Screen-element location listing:
============

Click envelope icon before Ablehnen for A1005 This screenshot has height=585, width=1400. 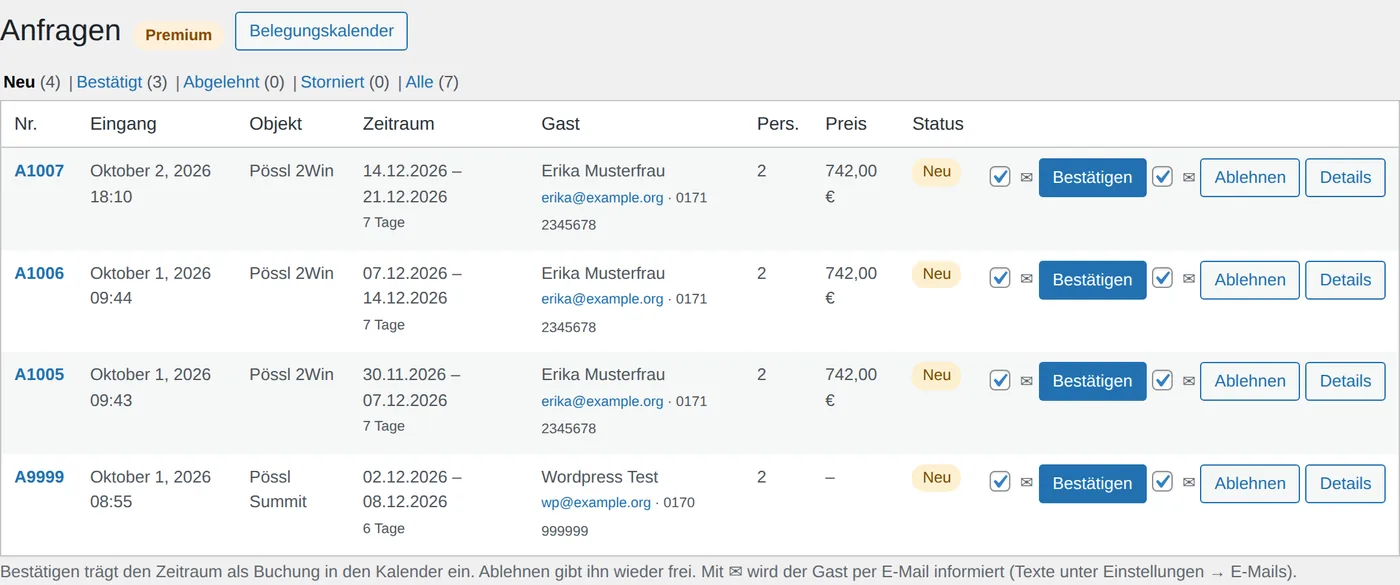coord(1189,381)
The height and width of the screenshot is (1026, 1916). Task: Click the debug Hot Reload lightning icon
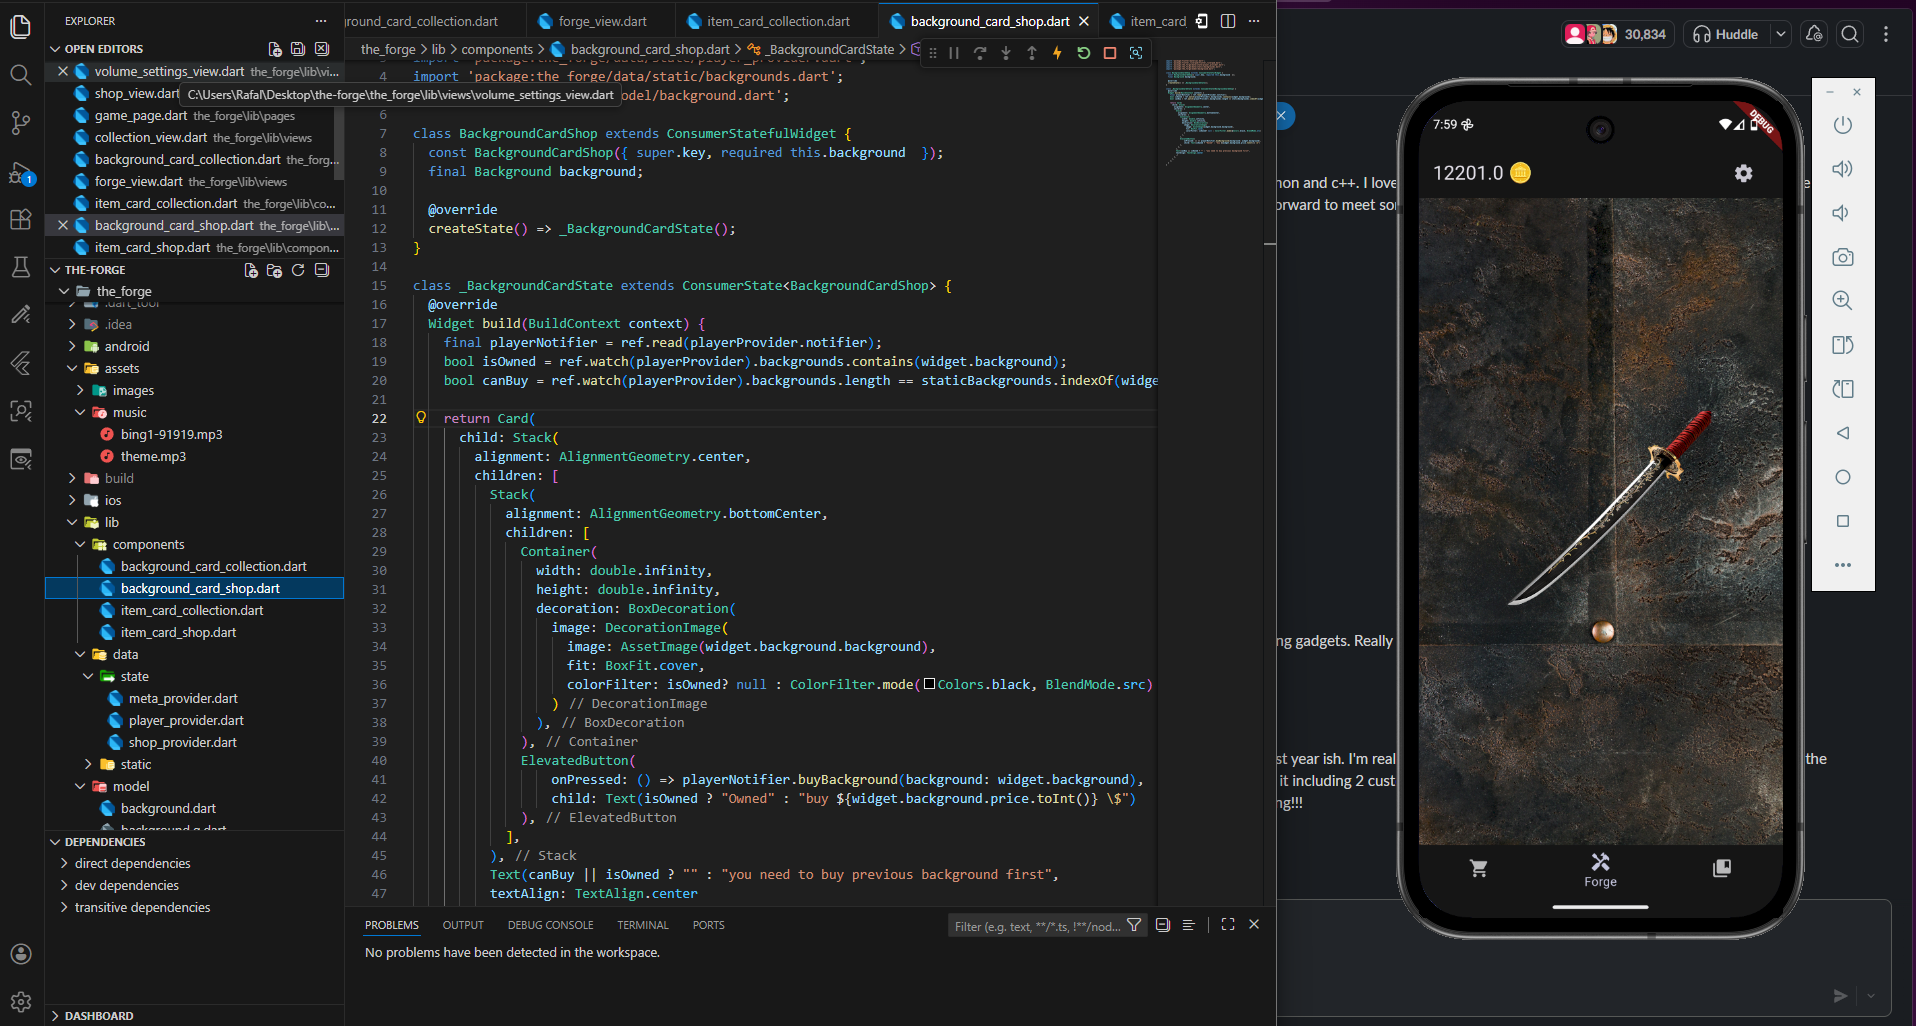[1057, 53]
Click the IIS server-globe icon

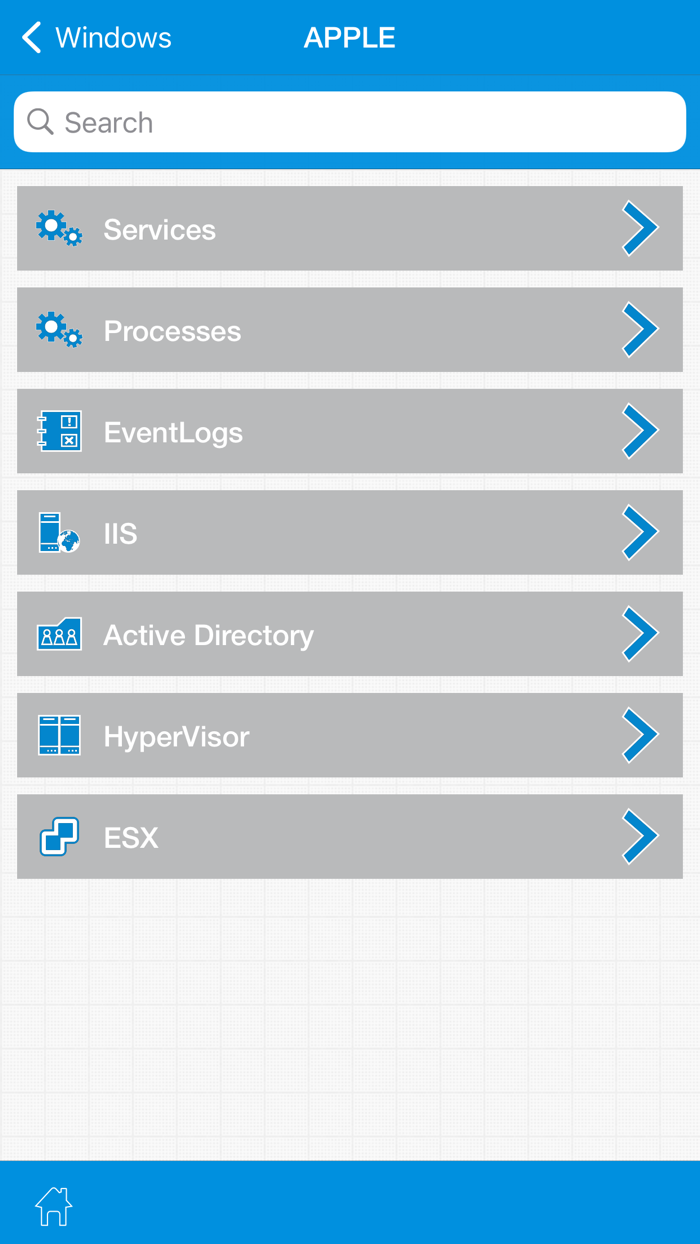(58, 532)
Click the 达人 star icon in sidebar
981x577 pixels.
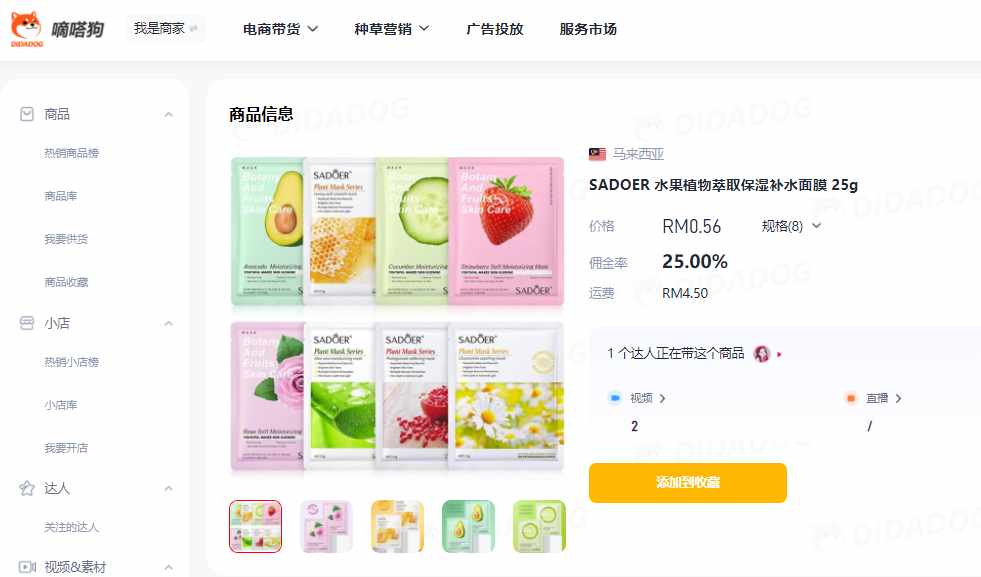(x=27, y=488)
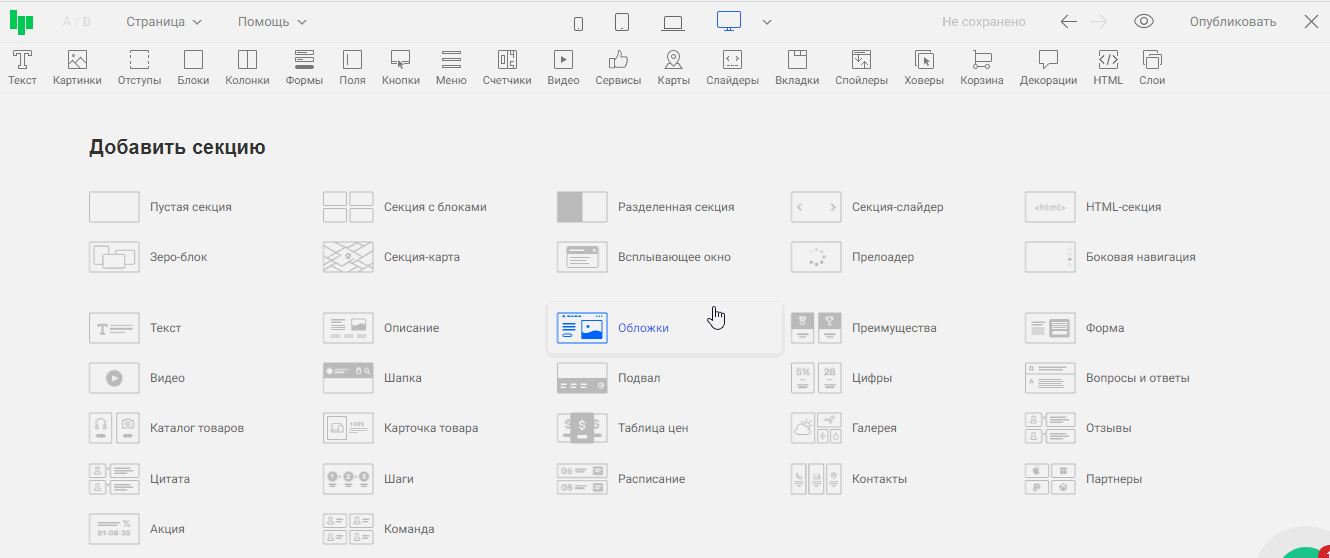Toggle preview mode with the eye icon
The width and height of the screenshot is (1330, 558).
point(1144,22)
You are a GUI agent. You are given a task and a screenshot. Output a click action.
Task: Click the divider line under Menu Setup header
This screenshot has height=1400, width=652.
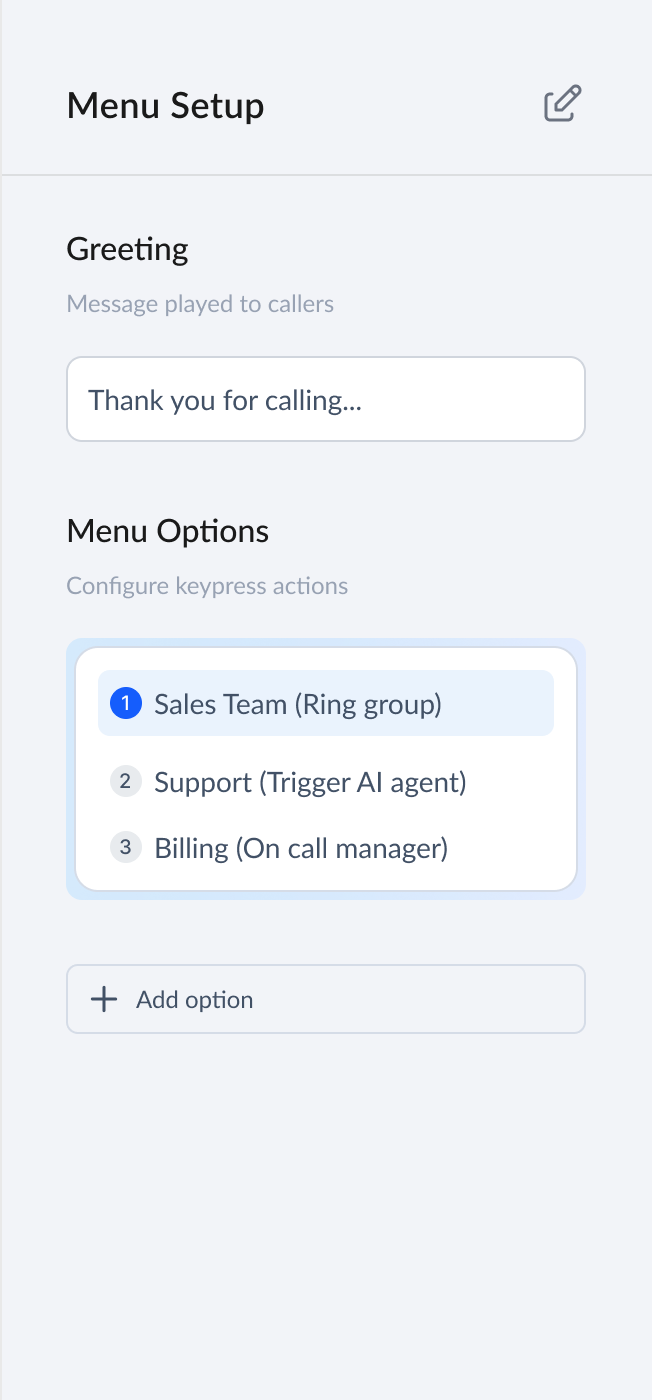pyautogui.click(x=326, y=175)
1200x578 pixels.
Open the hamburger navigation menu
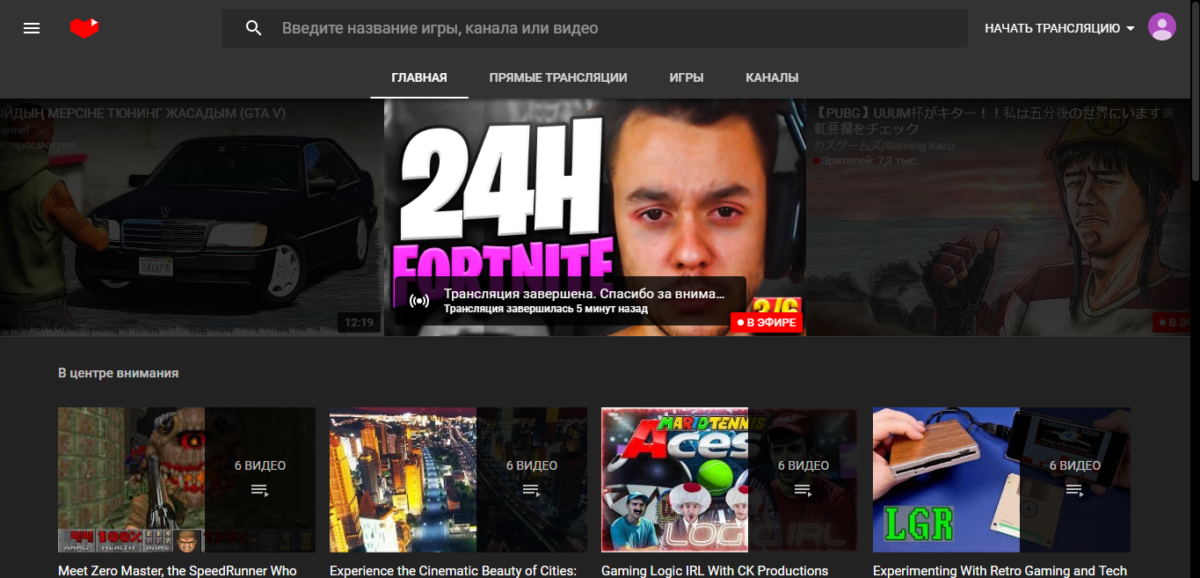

============

**THE EXERCISE**.
Can you arrange the lines from the one containing "The height and" up to and including the last line of the listing as a numbered list, skipping blank lines and leaving out the pictures?

**EXPECTED ANSWER**.
1. The height and width of the screenshot is (1026, 1916). Task: Click the debug Hot Reload lightning icon
2. [1057, 53]
3. Click the IIS server-globe icon
4. (58, 532)
5. Click the 达人 star icon in sidebar
6. 981x577 pixels.
7. (x=27, y=488)
8. Toggle preview mode with the eye icon
9. The width and height of the screenshot is (1330, 558).
10. point(1144,22)
11. You are a GUI agent. You are given a task and a screenshot. Output a click action.
12. Task: Click the divider line under Menu Setup header
13. This screenshot has height=1400, width=652.
14. pyautogui.click(x=326, y=175)
15. 1200x578 pixels.
16. Open the hamburger navigation menu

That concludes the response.